Now on differentiating w.r.t. x, we get

\frac{1}{y}.\frac{dy}{dx}=\frac{1}{x^2-5x+8}.\frac{d}{dx}(x^2-5x+8)+\frac{1}{x^3+7x+9}\frac{d}{dx}(x^3+7x+9)

\frac{1}{y}.\frac{dy}{dx}=\frac{2x-5}{x^2-5x+8}+\frac{3x^2+7}{x^3+7x+9}

\frac{1}{(x^2-5x+8)(x^3+7x+9)}\frac{dy}{dx}=\frac{(2x-5)(x^3+7x+9)+(3x^2+7)(x^2-5x+8)}{(x^2-5x+8)(x^3+7x+9)}

dy/dx = 2x⁴ + 14x² + 18x - 5x³ - 35x - 45 + 3x⁴ - 15x³ + 24x² + 7x² - 35x + 56

dy/dx = 5x⁴ - 20x³ + 45x² - 52x + 11

Answer is always same what-so-ever method we use.

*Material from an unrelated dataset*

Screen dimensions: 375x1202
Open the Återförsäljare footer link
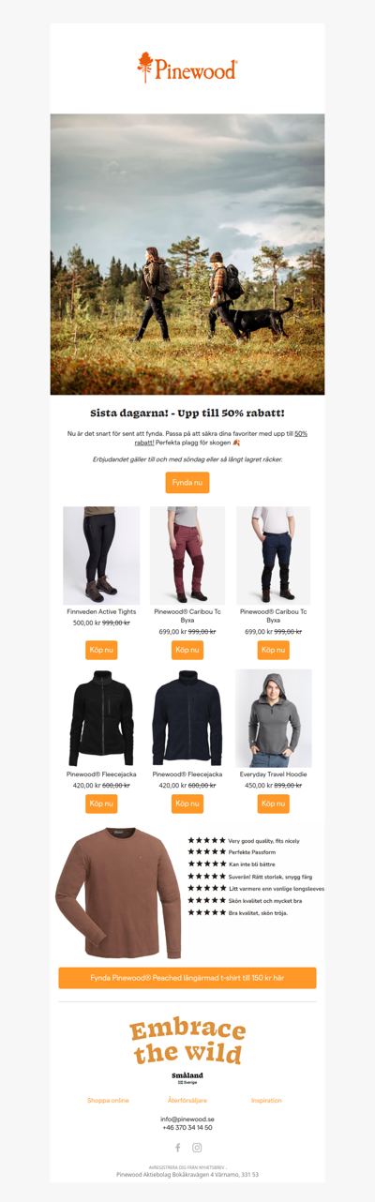[x=188, y=1101]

Question 18. If u, v and w are function of x, then show that

\frac{d}{dx}(u.v.w)=\frac{du}{dx}v.w+u.\frac{dv}{dx}.w+u.v.\frac{dw}{dx}

Solution:

Let y = u.v.w.

Method 1: Using product Rule 

\frac{dy}{dx}=u\frac{d}{dx}(v.w)+v.w\frac{d}{dx}u

\frac{dy}{dx}=u.[v.\frac{dw}{dx}+w\frac{du}{dx}]+v.w.\frac{du}{dx}

\frac{dy}{dx}=u.v.\frac{dw}{dx}+u.w.\frac{dv}{dx}+v.w\frac{du}{dx}

Method 2: Using logarithmic differentiation

Taking log on both sides

log y = log u + log v + log w

Now, Differentiating w.r.t. x

\frac{1}{y}\frac{dy}{dx}=\frac{1}{u}\frac{du}{dx}+\frac{1}{v}\frac{dv}{dx}+\frac{1}{w}.\frac{dw}{dx}   

\frac{dy}{dx}=(u.v.w)(\frac{1}{u}\frac{du}{dx}+\frac{1}{v}\frac{dv}{dx}+\frac{1}{w}\frac{dw}{dx})

\frac{dy}{dx}=v.w\frac{du}{dx}+uw\frac{dv}{dx}+uv\frac{dw}{dx}

Summary

This set of questions for Exercise 5.5 provides a comprehensive practice on applying the Mean Value Theorem and Rolle's Theorem. It covers a range of applications including verifying the theorems for specific functions, proving inequalities, demonstrating the existence and uniqueness of solutions, and analyzing function behavior. These problems help students deepen their understanding of these important calculus concepts and improve their problem-solving skills.